The double-whammy of the pandemic-induced recession and higher grocery prices is shining a spotlight on the ability of retailers to hold the line on prices.
Consumers are gravitating to supermarkets where they can find low prices, with 58% of consumers in the Dunnhumby survey reporting that they shop in stores where prices are low and 43% saying they choose the lowest-priced products when filling their baskets. Of the approximately 400 respondents who participated in the research, which was part of a multi-phase global study and conducted between Aug. 28 and Sept. 3, 36% said they use coupons, 34% search online for sales and 21% have increased their purchases of private label items.

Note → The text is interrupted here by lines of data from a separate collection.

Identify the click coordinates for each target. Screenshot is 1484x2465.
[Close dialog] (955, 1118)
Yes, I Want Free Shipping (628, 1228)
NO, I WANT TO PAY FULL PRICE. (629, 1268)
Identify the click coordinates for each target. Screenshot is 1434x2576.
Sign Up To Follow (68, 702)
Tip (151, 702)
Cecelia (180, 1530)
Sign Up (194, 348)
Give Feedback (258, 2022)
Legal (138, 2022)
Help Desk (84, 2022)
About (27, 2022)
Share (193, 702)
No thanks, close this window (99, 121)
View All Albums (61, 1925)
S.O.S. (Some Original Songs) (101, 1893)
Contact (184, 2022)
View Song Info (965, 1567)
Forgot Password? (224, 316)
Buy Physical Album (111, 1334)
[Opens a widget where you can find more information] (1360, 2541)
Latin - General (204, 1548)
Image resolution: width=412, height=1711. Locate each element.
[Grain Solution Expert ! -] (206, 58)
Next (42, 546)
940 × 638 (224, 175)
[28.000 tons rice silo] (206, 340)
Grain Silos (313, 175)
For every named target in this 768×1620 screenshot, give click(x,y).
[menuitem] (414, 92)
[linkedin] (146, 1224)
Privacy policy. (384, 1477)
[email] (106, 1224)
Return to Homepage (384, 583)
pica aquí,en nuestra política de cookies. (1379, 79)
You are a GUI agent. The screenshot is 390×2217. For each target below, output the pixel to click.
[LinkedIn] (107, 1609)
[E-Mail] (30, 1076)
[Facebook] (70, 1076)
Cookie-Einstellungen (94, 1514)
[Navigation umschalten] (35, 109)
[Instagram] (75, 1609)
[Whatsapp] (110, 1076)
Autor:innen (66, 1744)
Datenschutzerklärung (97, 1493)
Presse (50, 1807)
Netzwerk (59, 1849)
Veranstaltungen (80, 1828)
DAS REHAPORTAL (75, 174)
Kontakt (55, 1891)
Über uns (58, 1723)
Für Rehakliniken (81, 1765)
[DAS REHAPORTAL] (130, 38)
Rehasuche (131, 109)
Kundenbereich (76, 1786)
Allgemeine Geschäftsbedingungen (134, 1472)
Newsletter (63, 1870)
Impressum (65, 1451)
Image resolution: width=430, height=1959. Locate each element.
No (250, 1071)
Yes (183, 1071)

Those behaviors are likely being driven by the growing sense among consumers that their economic prospects are dim even as shortages and demand put upward pressure on their grocery bills.
According to the survey, 49% of respondents rated their personal financial circumstances as poor, 68% said the economy is not good, and 91% said they are keeping a close eye on prices when shopping for groceries. Meanwhile, prices for food consumed at home remain elevated over the same period in 2019 even as they edge downward on a month-to-month basis.
Notably, while shoppers generally reported that grocers taking steps to reduce health risks, like social distancing markings, reduced hours and a hiatus on sampling, are necessary, their feelings about whether stores were justified in raising prices on virus-related items were starkly different. About 28% of respondents felt those price hikes were necessary, according to the research.
Meanwhile, Dunnhumby's findings on safety risks posed by the coronavirus are a shift from the last round of the firm’s research, which found that concern about the virus was on the rise. Dunnhumby’s gauge of that concern, which it calls a Worry Index, rose to 29% in July, but had declined to 24% by the time the most recent research was conducted.
The survey also found that U.S. grocery shoppers turned to e-commerce for 30% of their trips. Half of the respondents continue to shop at a smaller number of stores, while 25% said their spending per trip is higher than it was before.